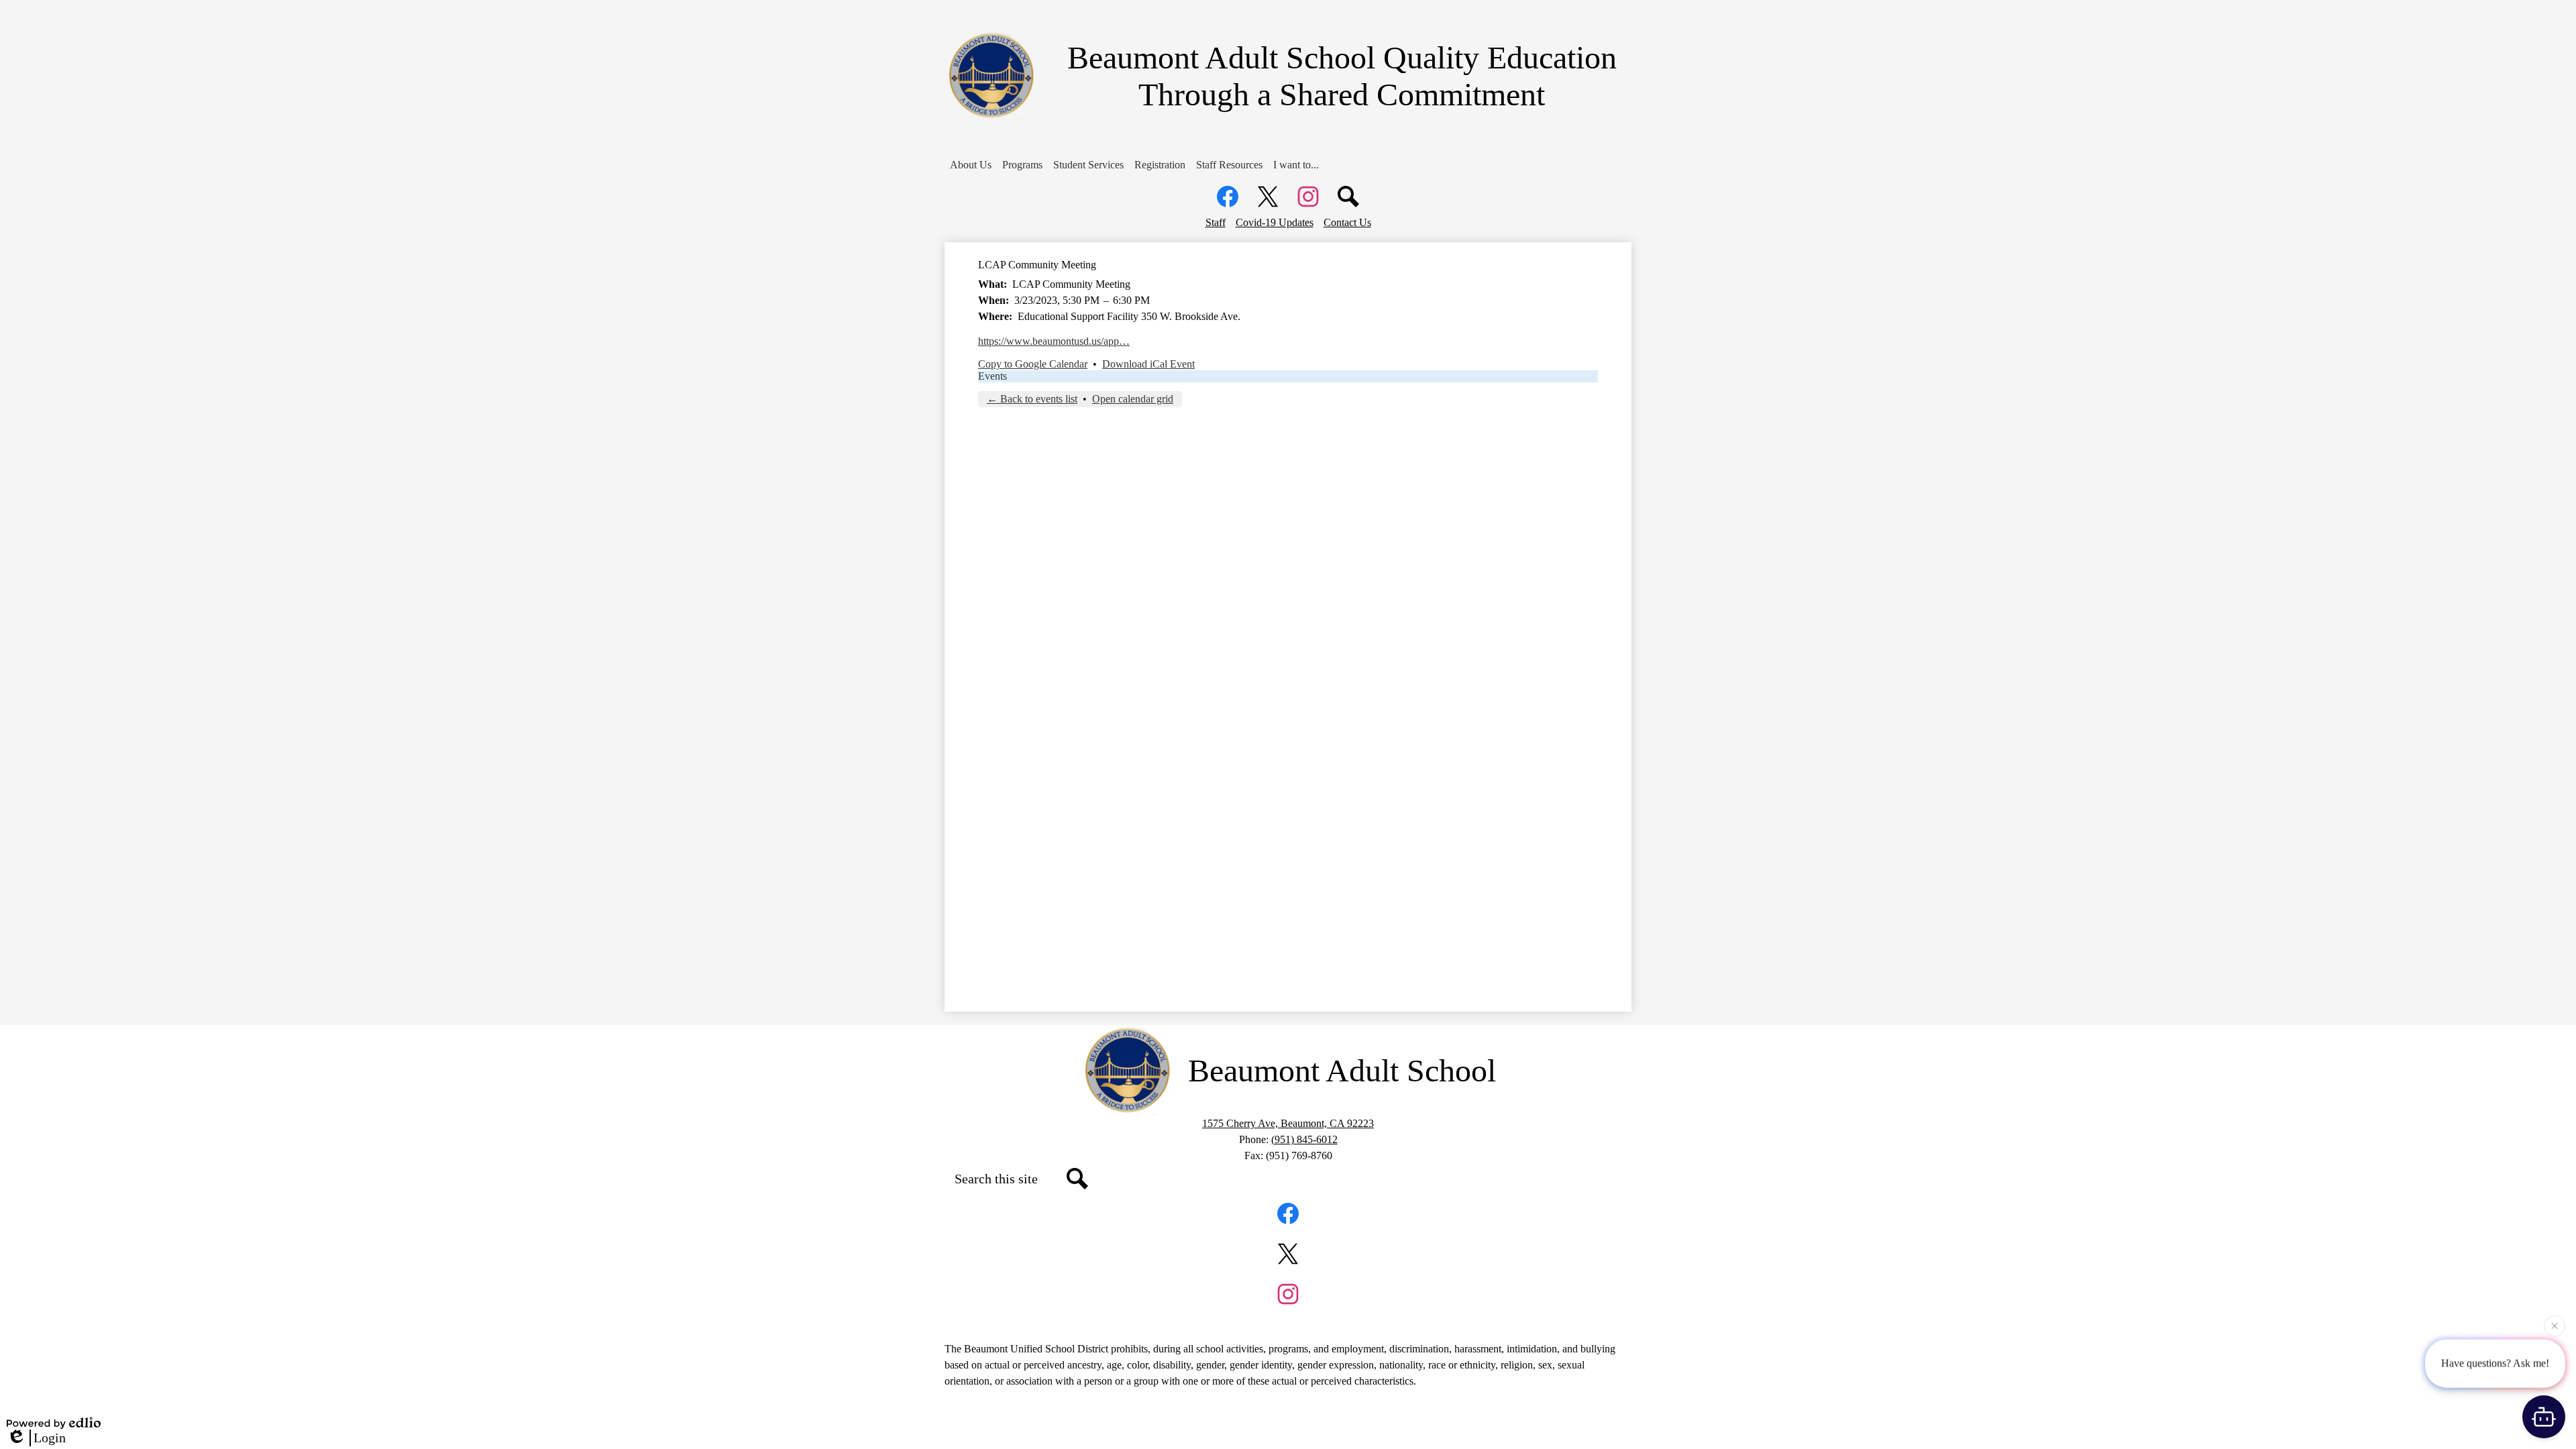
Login (50, 1437)
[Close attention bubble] (2554, 1323)
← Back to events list (1032, 399)
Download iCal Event (1148, 364)
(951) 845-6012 (1304, 1139)
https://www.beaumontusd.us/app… (1054, 341)
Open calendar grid (1132, 399)
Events (992, 376)
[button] (971, 165)
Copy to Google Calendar (1032, 364)
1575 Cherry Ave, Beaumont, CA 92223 (1288, 1123)
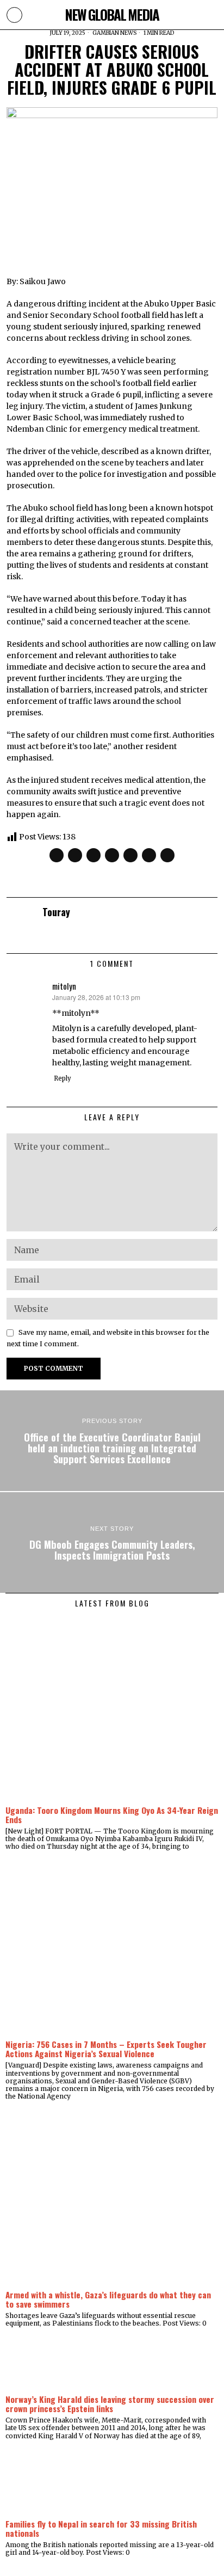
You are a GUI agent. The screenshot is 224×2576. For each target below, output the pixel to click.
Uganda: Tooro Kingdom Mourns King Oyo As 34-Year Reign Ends (111, 1814)
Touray (56, 911)
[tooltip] (56, 855)
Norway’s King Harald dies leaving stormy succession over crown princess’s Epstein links (109, 2403)
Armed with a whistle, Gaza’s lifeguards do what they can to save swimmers (108, 2299)
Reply (62, 1078)
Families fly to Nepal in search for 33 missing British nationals (101, 2528)
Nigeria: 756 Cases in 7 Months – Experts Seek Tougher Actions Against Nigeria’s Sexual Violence (106, 2048)
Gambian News (114, 32)
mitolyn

---

Return the complete material exactly as it appears, without images.

Solution for this problem —
Login (50, 1437)
[Close attention bubble] (2554, 1323)
← Back to events list (1032, 399)
Download iCal Event (1148, 364)
(951) 845-6012 (1304, 1139)
https://www.beaumontusd.us/app… (1054, 341)
Open calendar grid (1132, 399)
Events (992, 376)
[button] (971, 165)
Copy to Google Calendar (1032, 364)
1575 Cherry Ave, Beaumont, CA 92223 (1288, 1123)
You are a GUI agent. The screenshot is 224×2576. For each target below, output the pixel to click.
Uganda: Tooro Kingdom Mourns King Oyo As 34-Year Reign Ends (111, 1814)
Touray (56, 911)
[tooltip] (56, 855)
Norway’s King Harald dies leaving stormy succession over crown princess’s Epstein links (109, 2403)
Armed with a whistle, Gaza’s lifeguards do what they can to save swimmers (108, 2299)
Reply (62, 1078)
Families fly to Nepal in search for 33 missing British nationals (101, 2528)
Nigeria: 756 Cases in 7 Months – Experts Seek Tougher Actions Against Nigeria’s Sexual Violence (106, 2048)
Gambian News (114, 32)
mitolyn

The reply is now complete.